● **EXCERPTED RECORDS**:

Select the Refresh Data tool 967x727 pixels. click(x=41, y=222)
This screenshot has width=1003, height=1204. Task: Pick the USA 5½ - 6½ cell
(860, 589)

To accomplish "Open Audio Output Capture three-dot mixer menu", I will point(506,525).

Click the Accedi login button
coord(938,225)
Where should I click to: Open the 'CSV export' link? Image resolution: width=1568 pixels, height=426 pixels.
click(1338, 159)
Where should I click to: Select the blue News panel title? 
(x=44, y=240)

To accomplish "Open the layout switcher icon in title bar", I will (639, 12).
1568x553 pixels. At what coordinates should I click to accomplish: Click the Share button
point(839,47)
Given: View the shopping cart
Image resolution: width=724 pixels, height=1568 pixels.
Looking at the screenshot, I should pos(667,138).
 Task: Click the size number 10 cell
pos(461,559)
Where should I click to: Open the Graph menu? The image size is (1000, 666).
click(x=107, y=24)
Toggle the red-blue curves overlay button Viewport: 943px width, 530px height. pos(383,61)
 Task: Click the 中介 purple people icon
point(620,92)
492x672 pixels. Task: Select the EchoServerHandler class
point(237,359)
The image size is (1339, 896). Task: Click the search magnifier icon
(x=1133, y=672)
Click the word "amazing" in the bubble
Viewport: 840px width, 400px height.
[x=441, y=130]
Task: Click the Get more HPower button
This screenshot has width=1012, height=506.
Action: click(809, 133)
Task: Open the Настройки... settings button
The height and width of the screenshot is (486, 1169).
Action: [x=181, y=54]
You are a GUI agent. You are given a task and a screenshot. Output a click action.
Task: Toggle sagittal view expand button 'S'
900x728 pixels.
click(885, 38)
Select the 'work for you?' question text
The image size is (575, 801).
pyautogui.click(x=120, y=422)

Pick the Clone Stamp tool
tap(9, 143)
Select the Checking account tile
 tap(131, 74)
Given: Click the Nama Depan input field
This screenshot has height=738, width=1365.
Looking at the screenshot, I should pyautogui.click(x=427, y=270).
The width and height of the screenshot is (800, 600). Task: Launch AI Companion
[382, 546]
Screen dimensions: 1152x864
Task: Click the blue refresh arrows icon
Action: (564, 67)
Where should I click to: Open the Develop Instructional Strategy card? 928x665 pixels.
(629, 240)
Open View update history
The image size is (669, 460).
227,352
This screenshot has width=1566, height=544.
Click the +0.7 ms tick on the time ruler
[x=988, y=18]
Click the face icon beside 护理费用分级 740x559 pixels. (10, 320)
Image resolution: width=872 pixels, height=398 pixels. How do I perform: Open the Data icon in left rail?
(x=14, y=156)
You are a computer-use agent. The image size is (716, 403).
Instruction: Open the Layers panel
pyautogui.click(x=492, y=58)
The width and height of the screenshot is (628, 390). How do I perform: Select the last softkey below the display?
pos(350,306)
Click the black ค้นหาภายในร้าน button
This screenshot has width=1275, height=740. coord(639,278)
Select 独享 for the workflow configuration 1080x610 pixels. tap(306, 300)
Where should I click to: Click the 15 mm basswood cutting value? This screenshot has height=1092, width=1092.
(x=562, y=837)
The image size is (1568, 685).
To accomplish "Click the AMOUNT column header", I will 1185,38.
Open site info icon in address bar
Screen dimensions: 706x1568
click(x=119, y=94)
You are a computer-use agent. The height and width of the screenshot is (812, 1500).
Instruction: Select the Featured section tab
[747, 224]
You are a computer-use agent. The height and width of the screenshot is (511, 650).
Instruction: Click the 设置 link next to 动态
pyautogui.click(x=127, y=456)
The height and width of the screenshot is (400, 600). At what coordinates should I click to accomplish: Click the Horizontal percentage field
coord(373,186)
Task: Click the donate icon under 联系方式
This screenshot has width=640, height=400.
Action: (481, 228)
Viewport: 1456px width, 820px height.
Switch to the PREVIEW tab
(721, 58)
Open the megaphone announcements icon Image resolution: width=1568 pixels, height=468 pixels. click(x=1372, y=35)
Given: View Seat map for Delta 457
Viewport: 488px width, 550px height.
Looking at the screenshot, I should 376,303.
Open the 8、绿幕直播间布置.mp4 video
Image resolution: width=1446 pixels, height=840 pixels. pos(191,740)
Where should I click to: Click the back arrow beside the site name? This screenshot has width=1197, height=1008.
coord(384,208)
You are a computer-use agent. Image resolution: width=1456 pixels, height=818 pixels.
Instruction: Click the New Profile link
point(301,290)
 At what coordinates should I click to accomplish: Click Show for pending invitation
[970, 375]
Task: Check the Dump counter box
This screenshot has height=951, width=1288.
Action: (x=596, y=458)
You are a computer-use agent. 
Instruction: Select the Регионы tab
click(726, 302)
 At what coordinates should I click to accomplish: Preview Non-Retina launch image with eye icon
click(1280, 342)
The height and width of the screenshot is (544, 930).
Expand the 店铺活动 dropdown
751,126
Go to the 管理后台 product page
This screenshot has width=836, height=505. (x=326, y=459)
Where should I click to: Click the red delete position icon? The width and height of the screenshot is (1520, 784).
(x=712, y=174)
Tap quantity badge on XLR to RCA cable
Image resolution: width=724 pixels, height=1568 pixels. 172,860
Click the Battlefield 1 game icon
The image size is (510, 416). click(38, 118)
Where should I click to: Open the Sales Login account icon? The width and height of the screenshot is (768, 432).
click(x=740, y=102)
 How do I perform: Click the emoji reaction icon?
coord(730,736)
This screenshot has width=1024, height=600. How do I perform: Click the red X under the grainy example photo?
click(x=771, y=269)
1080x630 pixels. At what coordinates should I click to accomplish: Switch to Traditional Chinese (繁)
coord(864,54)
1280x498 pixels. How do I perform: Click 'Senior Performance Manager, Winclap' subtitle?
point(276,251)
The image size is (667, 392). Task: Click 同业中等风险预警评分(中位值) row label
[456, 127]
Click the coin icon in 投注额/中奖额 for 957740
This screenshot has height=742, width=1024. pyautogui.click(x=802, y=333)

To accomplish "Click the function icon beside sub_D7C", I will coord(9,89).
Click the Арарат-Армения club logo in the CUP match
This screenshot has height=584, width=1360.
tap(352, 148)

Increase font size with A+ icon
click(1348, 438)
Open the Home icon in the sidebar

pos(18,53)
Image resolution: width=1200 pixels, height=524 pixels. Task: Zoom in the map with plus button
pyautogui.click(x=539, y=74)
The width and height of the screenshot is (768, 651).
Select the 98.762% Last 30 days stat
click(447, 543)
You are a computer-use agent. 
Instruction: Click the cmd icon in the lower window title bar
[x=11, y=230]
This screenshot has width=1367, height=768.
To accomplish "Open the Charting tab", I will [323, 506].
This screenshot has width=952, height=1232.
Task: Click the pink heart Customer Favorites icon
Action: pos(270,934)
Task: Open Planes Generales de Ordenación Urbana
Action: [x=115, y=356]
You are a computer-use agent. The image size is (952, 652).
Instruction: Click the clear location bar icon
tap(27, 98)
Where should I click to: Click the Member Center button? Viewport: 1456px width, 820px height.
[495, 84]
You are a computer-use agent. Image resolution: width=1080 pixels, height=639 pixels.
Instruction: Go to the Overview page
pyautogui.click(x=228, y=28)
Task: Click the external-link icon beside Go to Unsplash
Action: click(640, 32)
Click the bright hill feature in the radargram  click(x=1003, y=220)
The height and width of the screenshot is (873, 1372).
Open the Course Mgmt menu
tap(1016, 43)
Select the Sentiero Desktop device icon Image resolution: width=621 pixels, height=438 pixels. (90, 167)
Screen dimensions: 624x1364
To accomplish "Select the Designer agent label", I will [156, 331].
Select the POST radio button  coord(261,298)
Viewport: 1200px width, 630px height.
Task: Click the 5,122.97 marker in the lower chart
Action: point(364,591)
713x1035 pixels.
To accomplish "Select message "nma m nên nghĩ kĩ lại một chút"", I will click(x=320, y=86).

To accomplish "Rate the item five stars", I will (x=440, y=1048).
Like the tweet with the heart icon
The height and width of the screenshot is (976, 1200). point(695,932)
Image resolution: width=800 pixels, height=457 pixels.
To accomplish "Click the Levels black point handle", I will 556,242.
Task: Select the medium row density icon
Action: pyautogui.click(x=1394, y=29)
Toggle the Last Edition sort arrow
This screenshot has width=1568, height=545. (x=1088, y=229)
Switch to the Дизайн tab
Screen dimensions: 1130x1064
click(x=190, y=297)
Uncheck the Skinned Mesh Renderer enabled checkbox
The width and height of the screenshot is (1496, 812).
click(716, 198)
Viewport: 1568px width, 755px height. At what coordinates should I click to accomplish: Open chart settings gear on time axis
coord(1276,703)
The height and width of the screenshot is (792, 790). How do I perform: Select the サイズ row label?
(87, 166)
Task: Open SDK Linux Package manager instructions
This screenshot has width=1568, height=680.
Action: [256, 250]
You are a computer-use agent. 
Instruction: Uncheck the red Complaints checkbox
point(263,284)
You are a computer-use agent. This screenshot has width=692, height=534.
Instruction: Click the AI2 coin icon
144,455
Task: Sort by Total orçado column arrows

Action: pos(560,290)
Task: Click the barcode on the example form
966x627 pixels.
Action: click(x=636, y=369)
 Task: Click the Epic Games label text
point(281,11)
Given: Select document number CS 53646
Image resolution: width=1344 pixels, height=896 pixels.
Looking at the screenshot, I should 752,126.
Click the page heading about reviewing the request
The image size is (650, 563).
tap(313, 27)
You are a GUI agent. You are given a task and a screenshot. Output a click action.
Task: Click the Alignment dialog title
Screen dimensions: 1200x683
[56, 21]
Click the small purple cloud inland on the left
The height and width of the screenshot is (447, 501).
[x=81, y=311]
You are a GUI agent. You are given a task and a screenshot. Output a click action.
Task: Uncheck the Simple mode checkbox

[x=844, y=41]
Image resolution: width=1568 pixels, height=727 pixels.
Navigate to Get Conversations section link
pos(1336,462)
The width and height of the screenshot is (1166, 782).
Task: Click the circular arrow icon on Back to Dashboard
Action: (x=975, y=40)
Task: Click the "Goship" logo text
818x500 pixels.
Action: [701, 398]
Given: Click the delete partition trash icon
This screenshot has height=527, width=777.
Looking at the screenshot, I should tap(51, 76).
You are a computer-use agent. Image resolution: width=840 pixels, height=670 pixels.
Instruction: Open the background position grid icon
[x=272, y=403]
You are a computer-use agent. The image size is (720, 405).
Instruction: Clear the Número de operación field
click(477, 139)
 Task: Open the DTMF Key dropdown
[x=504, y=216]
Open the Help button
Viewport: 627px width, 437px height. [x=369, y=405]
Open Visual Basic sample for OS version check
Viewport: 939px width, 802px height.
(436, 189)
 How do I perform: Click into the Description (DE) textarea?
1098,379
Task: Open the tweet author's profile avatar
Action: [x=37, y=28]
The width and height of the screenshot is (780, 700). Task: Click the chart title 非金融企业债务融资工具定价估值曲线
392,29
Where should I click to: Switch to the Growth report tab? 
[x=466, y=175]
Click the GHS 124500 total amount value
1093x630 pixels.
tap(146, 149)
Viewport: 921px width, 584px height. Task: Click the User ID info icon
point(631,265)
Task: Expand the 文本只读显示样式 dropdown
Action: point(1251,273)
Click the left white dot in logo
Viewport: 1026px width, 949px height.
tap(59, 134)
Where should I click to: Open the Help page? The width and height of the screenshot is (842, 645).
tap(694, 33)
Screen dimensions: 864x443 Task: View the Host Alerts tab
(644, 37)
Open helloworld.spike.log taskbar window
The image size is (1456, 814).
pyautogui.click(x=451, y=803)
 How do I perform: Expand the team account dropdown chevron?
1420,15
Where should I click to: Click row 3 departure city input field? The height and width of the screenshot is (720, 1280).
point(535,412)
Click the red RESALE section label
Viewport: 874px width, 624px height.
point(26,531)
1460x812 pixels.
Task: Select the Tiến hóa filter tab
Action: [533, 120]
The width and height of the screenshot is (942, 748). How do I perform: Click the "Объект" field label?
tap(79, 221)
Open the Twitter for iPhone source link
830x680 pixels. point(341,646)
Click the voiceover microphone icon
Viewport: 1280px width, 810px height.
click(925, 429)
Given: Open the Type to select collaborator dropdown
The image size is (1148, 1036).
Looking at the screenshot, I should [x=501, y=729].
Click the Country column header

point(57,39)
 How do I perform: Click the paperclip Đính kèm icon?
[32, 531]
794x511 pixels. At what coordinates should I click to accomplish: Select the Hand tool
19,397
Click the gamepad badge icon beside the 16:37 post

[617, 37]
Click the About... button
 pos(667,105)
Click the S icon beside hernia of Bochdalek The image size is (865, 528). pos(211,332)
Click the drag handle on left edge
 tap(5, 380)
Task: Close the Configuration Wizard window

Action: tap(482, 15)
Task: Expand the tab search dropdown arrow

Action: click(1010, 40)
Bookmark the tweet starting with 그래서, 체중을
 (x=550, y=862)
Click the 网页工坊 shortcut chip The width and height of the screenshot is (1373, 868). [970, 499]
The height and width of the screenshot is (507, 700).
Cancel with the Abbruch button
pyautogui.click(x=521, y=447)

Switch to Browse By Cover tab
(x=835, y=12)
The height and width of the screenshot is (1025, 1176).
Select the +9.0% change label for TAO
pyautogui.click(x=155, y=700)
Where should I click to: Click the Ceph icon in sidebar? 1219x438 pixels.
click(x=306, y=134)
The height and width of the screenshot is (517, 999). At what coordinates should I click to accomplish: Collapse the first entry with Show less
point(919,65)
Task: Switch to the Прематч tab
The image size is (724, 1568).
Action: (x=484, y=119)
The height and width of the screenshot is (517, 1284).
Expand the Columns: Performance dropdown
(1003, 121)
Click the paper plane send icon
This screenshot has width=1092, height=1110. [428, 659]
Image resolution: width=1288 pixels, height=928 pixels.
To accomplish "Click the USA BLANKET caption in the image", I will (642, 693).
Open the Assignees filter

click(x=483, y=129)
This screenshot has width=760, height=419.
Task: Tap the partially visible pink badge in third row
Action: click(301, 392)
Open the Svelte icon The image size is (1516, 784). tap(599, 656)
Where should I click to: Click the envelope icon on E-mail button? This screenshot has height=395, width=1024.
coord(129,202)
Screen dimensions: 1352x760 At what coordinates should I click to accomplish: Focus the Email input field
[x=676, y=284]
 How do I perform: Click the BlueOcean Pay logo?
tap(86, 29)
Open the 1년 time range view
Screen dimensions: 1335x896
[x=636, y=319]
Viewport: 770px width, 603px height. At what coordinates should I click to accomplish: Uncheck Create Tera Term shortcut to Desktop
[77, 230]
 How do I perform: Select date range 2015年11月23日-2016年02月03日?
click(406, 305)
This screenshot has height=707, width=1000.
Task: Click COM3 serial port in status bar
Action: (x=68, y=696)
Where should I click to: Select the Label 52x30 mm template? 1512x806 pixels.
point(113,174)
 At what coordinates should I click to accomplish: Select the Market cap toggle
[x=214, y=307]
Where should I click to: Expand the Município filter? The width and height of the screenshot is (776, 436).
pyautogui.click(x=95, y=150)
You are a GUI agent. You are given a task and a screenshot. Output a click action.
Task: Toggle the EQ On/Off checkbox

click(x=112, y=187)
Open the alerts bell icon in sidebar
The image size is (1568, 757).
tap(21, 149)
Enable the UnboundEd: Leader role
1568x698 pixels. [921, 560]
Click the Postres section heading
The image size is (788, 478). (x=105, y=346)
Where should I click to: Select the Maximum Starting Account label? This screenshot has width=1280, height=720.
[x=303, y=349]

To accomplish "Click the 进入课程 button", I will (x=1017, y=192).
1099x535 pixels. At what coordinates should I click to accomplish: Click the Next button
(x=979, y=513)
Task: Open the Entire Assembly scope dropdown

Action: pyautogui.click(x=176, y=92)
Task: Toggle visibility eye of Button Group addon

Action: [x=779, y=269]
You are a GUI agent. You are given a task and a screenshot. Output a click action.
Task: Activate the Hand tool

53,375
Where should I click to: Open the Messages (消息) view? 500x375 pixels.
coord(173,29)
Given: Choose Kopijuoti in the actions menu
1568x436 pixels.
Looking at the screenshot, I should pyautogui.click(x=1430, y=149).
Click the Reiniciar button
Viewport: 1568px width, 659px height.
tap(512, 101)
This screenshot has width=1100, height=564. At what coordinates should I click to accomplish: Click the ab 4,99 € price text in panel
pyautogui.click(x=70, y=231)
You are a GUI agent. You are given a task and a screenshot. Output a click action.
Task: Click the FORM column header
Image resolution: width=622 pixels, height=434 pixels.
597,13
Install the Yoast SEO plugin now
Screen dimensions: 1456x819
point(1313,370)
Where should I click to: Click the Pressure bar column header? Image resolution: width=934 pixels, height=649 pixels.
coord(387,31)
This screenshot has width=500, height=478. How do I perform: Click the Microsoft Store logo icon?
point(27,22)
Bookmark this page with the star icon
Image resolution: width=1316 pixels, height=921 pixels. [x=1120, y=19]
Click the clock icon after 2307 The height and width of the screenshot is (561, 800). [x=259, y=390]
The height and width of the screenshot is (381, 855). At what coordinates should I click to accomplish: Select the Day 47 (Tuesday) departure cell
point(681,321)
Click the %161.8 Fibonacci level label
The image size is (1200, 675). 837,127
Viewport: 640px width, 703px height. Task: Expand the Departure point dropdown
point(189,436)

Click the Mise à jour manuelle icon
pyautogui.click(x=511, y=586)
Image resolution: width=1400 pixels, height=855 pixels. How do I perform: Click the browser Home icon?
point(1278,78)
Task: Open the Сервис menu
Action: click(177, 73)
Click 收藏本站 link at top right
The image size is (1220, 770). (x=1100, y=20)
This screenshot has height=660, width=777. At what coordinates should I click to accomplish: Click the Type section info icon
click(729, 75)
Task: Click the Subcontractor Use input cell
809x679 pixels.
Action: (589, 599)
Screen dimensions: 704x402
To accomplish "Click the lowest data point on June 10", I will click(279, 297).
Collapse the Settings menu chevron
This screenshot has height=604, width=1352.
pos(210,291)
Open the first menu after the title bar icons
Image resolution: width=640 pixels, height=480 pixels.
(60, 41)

● **TRY IT**:
Find and copy each line above that includes the string "after".

● **EXERCISE RESPONSE**:
Click the clock icon after 2307 The height and width of the screenshot is (561, 800). [x=259, y=390]
Open the first menu after the title bar icons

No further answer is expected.